Structure–thermomechanical property correlation of moisture cured poly(urethane-urea)/clay nanocomposite coatings

A series of poly(urethane-urea)/clay nanocomposite coatings were prepared by moisture curing of isophorone diisocyanate (IPDI) capped hydroxyl terminated polybutadiene (HTPB)/clay dispersions in a relative humidity (RH) of 50% at 25 °C. The curing progress was studied by periodic measurement of gel fraction of the coating samples. The studies revealed tortuosity effects of clay toward moisture diffusion, thus delaying the induction period of gelation, time for complete cure and rate of gel formation of the nanocomposite coatings. The clay platelets were found to be intercalated in the poly(urethane-urea) matrix, evidenced from wide angle X-ray diffraction (WAXD) and transmission electron microscopy (TEM). Effects of nanoclay on state of the hard and soft segments were investigated by WAXD, differential scanning calorimetry (DSC), temperature modulated DSC (MDSC) and solid-state nuclear magnetic resonance spectroscopy (NMR). WAXD studies revealed unusually ordered hard segment morphology of the moisture cured poly(urethane-urea) and its nanocomposites. Slower soft segment dynamics upon clay addition was evident from concentration dependant broadening of the line widths of the NMR peaks, and decreasing reversible heat capacity changes at soft segment glass transition. The volume fraction of immobilized soft segments of the nanocomposites was determined from MDSC and was found to increase linearly with clay loading. The mechanical property analysis showed simultaneous reinforcement and toughening effect of nanoclay on the MCPU matrix.

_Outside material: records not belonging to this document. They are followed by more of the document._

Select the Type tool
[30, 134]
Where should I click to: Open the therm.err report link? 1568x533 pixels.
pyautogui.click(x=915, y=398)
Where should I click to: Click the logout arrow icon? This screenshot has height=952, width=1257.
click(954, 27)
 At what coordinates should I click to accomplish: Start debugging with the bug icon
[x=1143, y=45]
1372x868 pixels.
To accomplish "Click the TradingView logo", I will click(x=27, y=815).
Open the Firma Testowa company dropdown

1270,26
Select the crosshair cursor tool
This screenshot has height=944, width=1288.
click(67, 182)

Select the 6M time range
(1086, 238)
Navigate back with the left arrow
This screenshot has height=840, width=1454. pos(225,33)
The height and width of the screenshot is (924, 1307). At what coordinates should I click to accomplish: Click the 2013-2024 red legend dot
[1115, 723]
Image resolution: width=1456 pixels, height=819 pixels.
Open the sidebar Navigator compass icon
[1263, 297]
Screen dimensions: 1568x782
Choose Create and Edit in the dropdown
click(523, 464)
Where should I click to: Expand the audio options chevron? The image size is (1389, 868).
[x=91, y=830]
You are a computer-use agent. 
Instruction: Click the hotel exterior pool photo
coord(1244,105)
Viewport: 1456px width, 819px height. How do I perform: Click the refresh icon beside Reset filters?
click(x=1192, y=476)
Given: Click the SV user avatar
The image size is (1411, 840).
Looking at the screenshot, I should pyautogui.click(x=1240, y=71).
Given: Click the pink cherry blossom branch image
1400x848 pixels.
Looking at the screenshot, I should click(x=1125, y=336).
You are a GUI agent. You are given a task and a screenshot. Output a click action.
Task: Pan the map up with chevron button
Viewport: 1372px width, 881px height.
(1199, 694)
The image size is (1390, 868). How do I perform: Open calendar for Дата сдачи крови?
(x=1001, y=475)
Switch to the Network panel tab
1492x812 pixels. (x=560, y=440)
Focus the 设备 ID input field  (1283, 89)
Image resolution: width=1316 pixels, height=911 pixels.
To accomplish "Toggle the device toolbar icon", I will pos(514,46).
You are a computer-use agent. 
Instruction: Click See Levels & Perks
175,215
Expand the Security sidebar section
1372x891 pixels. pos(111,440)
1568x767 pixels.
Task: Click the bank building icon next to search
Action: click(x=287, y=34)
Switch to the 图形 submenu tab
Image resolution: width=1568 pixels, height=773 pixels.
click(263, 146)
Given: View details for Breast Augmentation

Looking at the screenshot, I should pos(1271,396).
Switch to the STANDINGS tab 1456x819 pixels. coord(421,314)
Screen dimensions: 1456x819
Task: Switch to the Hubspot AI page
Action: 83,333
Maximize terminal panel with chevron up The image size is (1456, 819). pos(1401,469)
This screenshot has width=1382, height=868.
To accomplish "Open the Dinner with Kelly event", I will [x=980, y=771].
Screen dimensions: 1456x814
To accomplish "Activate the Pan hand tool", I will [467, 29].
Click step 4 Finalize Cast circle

The increment in mechanical property of the nanocomposites varied proportionately with the volume fraction of immobilized soft segments.

► Simultaneous reinforcement and toughening of polyurethane/clay nanocomposites.
► Unusually ordered hard segments despite constraints to ordered domain formation.
► Quantitative evaluation of clay induced immobilized soft segment volume fraction.
► Correlation between the immobilized volume fraction with mechanical properties.